La espiritualidad la ponen los exvotos, también de bronce, del santuario de Santa Elena, uno de los lugares sagrados en las serranías del norte que frecuentaron durante siglos las gentes de Cástulo. Nada hay en el museo que transmita tanta humanidad como esas figuritas que expresan emociones de gratitud, esperanza o temor indistinguibles de las nuestras. Una se cubre el pecho con los brazos, otra muestra las palmas de las manos con expresión de desnuda humildad. Es imposible no ponerse en el lugar de quienes depositaron en ellas la vastedad de su alma a la hora de entregárselas a los dioses.





En conjunto, todo tiene un aire vetusto y destartalado, como si desde los tiempos de D. Rafael el museo esté esperando la reforma que estos tiempos de crisis no dejan de posponer.
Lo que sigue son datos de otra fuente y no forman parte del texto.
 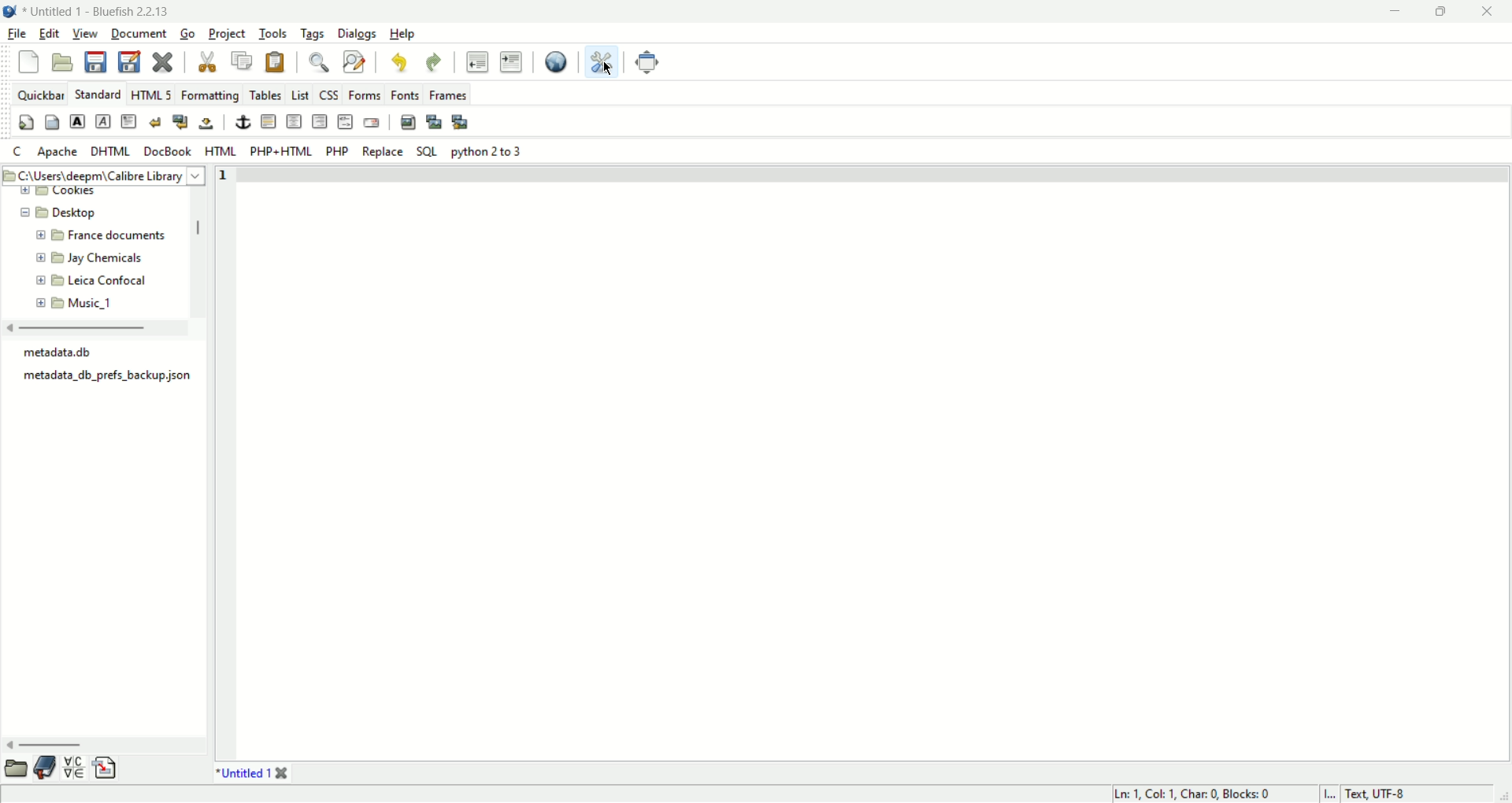 I want to click on go, so click(x=188, y=35).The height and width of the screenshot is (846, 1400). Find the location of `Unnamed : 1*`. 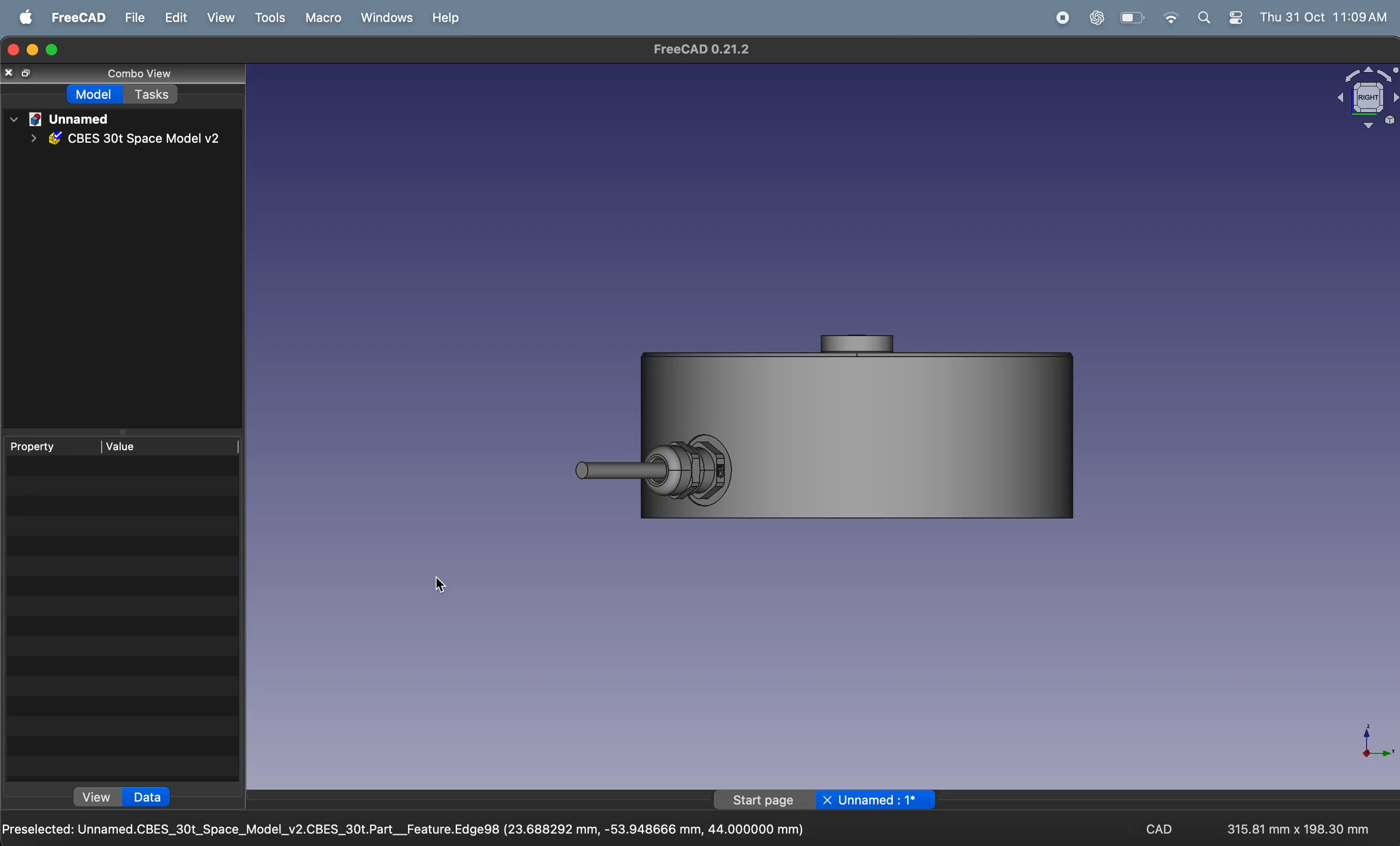

Unnamed : 1* is located at coordinates (881, 802).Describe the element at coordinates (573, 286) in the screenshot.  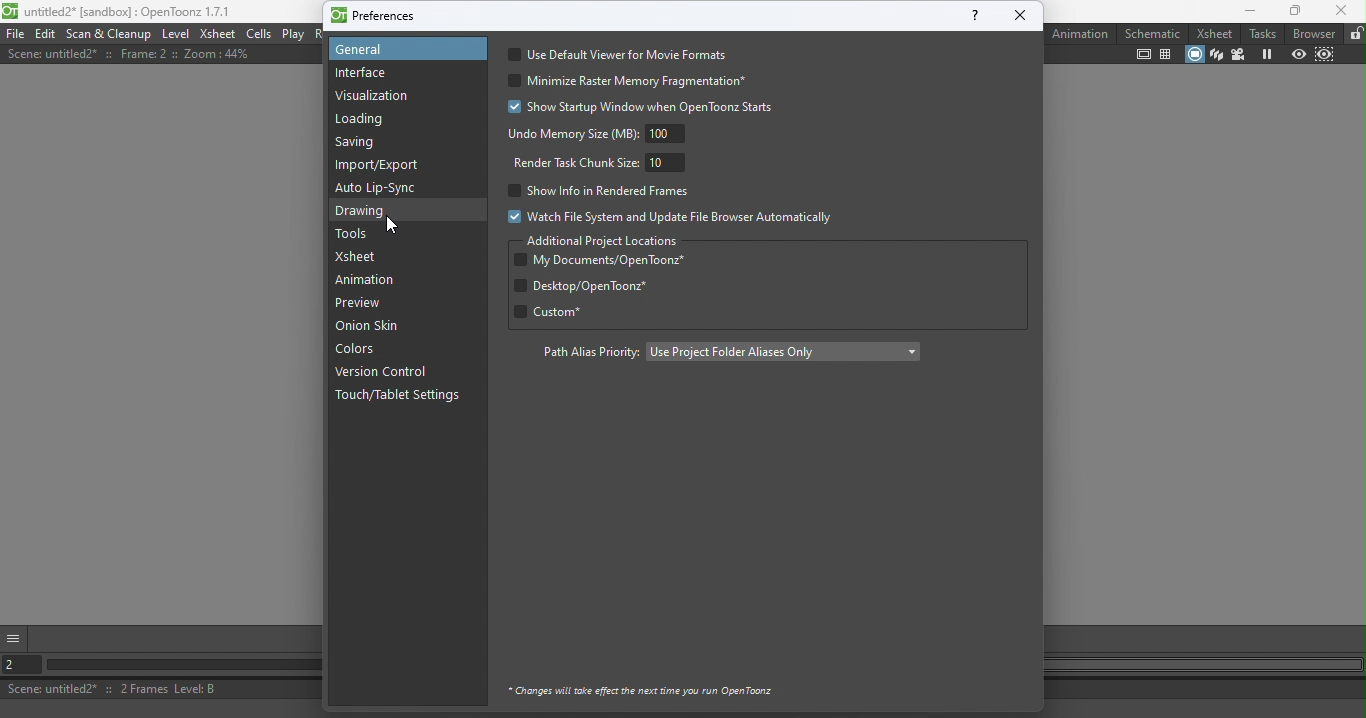
I see `Desktop/OpenToonz*` at that location.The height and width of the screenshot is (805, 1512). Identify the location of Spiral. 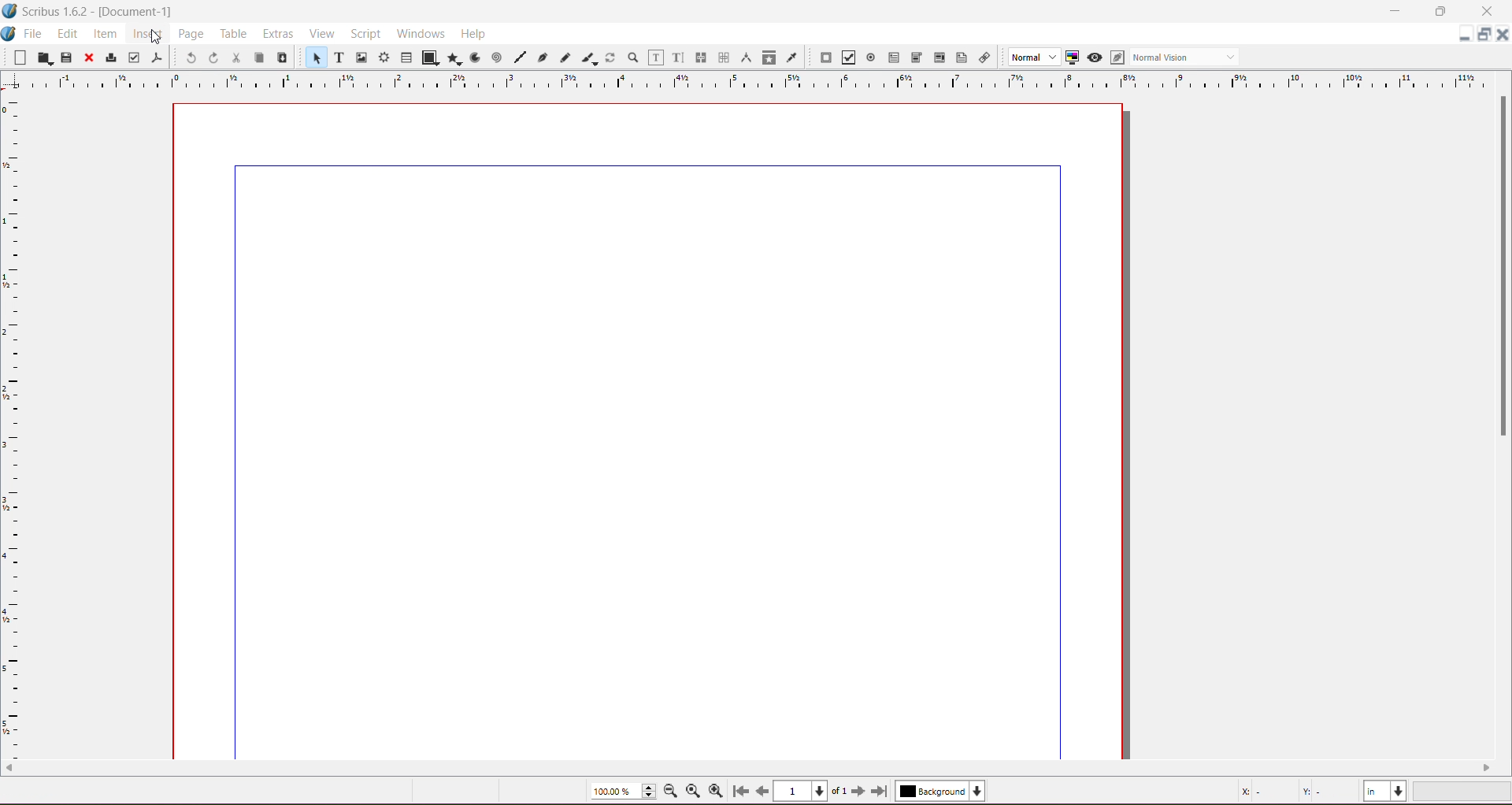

Poniéndole humor y ánimo constructivo, el visitante puede disfrutar la sensación de estar descubriendo un tesoro antiguo y clandestino.

Alrededor del patio se disponen los leones de piedra arenisca de la necrópolis ibero-romana, todos con la boca entreabierta en expresiones muy diversas, desde la intimidación a la lástima pasando por el puro cachondeo. Y en un lugar de privilegio, junto a la entrada, está el más imponente de todos ellos, el considerado por excelencia león de Cástulo, el que flanqueó, junto con un mellizo hoy perdido, aquella puerta que acaso un día cruzara Aníbal. Es una escultura espectacular, con una talla pulcra y precisa muy expresiva. La boca abierta mostrando los colmillos, la pelambre flameante, las orejas atentas, las pezuñas sujetando la cabeza de un enemigo caído, los ojos abiertos de par en par sirven de advertencia a los viajeros de que con el poder de Cástulo no se juega.

Pedimos a Pepi, la amable mujer que nos ha atendido en la entrada al museo, información sobre la visita al yacimiento, y entablamos con ella una conversación sobre los viejos tiempos, cuando casi nadie en Linares prestaba atención a los tesoros enterrados en el cerro que se alza junto al Guadalimar. "La gente de Linares iba por allí a revolver y coger monedas", dice Pepi con un gesto de alegre sorpresa, como si no acabara de creerse todo lo que cada campaña de excavación va sacando a la luz, mientras mira de reojo la imponente majestad del león de Cástulo. Es imposible no hacerlo.